The difference between a favorable nod and an unfavorable one comes from whether or not the nod seems to be a direct derivation.

I'll take this into consideration. I definitely don't want other fans of WOT to immediately think of my book as derivative, especially not on page one. 

45 minutes ago, Alderant said:

I'm not saying to change what you're doing--but I think you need some more concrete reasons why the people are showing this defiance (for example, they were taken over and its a secret thing they do among themselves to remember their culture!) And there's no better way to show this than through Z's own actions and thoughts.
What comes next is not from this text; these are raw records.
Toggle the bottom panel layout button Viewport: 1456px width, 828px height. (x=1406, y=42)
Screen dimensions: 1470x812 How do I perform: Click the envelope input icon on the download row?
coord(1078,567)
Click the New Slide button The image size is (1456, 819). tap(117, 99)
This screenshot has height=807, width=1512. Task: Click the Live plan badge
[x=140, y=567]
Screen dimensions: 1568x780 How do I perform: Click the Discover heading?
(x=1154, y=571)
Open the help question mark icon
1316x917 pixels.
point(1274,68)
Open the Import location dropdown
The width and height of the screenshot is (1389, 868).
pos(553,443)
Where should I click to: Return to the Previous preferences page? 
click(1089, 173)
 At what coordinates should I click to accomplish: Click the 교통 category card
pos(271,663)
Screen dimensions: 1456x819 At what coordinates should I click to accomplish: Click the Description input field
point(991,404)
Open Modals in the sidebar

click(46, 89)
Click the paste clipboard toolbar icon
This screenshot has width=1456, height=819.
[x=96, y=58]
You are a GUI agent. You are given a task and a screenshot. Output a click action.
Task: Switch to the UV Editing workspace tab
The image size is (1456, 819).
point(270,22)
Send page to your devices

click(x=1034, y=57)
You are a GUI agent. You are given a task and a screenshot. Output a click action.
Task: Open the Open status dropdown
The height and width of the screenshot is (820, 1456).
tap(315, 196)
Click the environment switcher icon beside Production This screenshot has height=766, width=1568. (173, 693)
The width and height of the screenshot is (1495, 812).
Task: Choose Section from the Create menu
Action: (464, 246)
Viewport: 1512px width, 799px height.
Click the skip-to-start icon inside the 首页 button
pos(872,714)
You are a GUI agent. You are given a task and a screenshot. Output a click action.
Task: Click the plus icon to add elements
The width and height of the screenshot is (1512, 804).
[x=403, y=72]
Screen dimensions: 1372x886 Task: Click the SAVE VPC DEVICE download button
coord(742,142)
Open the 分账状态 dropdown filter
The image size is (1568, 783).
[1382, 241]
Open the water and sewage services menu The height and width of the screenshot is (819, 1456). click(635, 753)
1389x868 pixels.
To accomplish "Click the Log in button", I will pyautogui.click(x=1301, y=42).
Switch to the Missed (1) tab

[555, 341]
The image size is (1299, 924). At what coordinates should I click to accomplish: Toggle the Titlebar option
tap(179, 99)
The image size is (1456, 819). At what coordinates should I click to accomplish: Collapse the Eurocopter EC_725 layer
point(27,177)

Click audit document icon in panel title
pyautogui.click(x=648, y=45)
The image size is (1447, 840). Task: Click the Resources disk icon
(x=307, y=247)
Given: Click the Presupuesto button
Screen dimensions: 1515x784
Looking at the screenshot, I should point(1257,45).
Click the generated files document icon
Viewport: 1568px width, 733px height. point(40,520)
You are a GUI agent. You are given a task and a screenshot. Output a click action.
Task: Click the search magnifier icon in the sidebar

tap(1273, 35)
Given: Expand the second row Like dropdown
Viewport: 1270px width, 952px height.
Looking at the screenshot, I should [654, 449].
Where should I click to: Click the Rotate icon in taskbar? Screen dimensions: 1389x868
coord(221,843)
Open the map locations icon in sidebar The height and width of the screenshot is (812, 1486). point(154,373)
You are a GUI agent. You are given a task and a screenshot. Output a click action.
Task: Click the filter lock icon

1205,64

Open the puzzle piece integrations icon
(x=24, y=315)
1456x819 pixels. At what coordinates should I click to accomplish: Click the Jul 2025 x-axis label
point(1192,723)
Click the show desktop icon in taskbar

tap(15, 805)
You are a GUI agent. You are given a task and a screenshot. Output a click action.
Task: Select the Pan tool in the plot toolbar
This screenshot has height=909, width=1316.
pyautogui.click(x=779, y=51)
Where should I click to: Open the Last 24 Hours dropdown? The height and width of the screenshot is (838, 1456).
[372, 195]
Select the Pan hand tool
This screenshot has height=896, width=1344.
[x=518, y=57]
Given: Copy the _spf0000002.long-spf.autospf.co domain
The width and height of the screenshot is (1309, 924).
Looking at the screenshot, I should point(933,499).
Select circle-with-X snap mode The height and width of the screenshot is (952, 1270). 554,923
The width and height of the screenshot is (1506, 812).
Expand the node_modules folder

Yeah I'm having a really hard time finding a balance with exactly how authoritarian the G-K and the Church should come across to the average person. Everyone (most everyone) considers the G-K a savior but more and more people are figuring out just how non-benevolent a leader he is. Not to mention the BIG TWIST (dun dunn duuunnn) that I have planned for later. I think you're right in that maybe I shouldn't use such a concrete word or at least clarify that while actually speaking the Old Tongue is illegal, small infractions especially in rural areas aren't punished. Thanks again for pointing it out and going into it.

46 minutes ago, Alderant said:

I always worry about being too harsh.

Yeah you don't have to worry about that with me. I worry about coming across as defensive, but I promise I will never harbor any hard feelings toward someone who is taking time out of their life to help me become a better writer.